The College Board has made significant changes to AP registration deadlines – find out how these will impact you in the coming year. https://www.collegeconfidential.com/articles/college-board-makes-big-change-to-ap-test-registration-deadlines/
Screwing over middle class parents yet again. Kids with wealthy parents won’t care about a couple hundred bucks, kids with poor parents get waivers.
Agreed @ninakatarina Adding that seniors will now have to decide in November which tests they are going to take without knowing where they are going to college yet…resulting in greater revenues for CollegeBoard because seniors will want to keep open the possibility of potentially getting college credit and/or advanced placement. A $40 cancellation fee is also ridiculous.

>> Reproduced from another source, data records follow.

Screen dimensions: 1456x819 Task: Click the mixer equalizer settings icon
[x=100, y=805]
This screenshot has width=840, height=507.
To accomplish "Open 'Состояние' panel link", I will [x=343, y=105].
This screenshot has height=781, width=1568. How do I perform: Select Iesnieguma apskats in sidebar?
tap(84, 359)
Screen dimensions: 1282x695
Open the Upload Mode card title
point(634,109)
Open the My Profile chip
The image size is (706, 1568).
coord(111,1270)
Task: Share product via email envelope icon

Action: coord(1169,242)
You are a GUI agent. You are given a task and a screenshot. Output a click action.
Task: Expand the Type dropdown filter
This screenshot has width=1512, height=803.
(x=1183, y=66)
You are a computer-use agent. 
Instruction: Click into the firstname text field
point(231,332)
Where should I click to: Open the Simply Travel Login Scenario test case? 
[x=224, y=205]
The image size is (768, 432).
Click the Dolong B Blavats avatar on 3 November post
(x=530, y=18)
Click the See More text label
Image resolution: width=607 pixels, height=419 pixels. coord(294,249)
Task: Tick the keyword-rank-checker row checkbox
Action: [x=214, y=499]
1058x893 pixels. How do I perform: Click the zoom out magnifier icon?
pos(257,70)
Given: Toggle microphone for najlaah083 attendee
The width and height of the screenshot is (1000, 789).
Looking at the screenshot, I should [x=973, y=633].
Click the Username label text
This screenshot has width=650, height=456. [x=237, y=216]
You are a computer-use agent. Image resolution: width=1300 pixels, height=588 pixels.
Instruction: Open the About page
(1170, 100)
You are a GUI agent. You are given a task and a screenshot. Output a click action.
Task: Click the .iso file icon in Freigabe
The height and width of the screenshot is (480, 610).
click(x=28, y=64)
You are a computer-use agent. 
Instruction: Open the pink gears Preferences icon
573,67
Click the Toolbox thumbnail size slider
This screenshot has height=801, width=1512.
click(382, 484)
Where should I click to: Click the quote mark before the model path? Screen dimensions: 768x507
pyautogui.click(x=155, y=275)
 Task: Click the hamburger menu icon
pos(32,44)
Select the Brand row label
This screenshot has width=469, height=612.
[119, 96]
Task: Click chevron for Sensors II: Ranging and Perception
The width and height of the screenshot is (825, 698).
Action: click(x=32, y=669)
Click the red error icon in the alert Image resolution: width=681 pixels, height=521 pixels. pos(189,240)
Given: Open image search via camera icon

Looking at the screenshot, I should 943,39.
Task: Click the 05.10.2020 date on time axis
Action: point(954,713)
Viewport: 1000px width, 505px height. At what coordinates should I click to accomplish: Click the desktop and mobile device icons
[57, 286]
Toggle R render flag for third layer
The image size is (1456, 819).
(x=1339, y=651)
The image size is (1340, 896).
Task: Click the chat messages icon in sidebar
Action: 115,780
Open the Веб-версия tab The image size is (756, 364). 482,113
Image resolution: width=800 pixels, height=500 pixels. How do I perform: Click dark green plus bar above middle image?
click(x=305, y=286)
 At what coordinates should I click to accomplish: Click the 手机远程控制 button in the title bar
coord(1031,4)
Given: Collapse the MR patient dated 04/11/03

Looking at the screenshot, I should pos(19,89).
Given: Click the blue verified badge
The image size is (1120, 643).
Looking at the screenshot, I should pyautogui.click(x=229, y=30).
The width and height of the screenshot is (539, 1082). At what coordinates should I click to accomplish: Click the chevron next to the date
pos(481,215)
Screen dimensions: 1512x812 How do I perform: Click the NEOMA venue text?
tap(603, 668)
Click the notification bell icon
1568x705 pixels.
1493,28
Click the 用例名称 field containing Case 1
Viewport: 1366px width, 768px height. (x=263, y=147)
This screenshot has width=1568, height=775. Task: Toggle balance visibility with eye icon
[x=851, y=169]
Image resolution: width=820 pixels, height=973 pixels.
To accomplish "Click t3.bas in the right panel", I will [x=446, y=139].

Yup. Just another money grab by the CB, IMO, with no benefit at all to the cohort to whom they are supposed to be catering.
“The reasoning is that if a student in an AP course already knows by November that he or she will be taking the associated exam in May, the student will be more attentive to the course material because there is a concrete goal ahead – a goal that is shared by all or most students enrolled in that course.”
Are AP exams really that much more effective as a motivator? Pretty sure kids are clued in to the fact that submitting AP grades to colleges is optional, but submitting a transcript is not.
Yeah, I call BS on that reasoning. It’s all about the benjamins.
My high school was among those testing the new deadline. (I think I may have posted about it here.) I can tell you that CB got more money from us than they would have if we were registering this month.
Pre changes:
Kiddo #1 Junior year - waited until March to decide whether she would register for the test in all her classes. Decided not to register for the one she was least interested in.
Kiddo #1 Senior year - in March we knew future college was one of two universities. Looked up policies and made decision not to take one exam because it was no additional credit compared to an exam she’d taken junior year.
Post changes:
Kiddo #2 Senior year - registers for all AP exams in November because we have no idea where he’ll be going to school and he can’t prioritize which exams are most important at this point.
They’re a money grab. Pure and simple.
My school was also part of the pilot program. My district also requires students to take all of the AP exams for classes they’re in, except Physics C E&M. So switching to the earlier deadline didn’t change anything. (To be honest, I completely forgot that most people sign up for AP exams in March.)
Obviously if the HS requires that the AP tests be taken, then the student has no choice, and the change of dates doesn’t matter. For everybody else, though…
We have block scheduling. So I guess now 2 months before the first day of class we have to decide on some of our tests. If this was in place for my senior I would have paid for a test for a class he ended up switching out of at the last minute before it even started.
If our district lets us just sign up late and pay the late fee, that’s probably what we will end up doing. I have a feeling it may be cheaper for me in the long run.
The only potential positive would be if our school starts teaching more to the test (I threw up a bit in my mouth when I said that, but in this case with a high stakes test at the end it is probably true). I think in many of our classes most students don’t take the tests right now, so the teachers just treat it as an advanced class not necessarily one with an AP test at the end.
It’s hard to see this as anything short of a pure money grab.
Sometimes the teachers at our school recommend that a student not take the AP – if they think the student is not prepared.
My kid’s high school is also on a block schedule…and nothing’s set in stone until classes start. It’s bad enough that our kids who take an AP class in Spring semester have to wait till May to take the test, but now we’ll be expected to pay for the test without being certain which classes they’ll actually end up in.
The CB will end up making a fortune on kids who pay for the test ‘just in case’ it’s transferable but then end up not even taking it because by the time it rolls around they’re committed to a school that won’t accept the credit. What a scam.
I wish the schools would push back on this.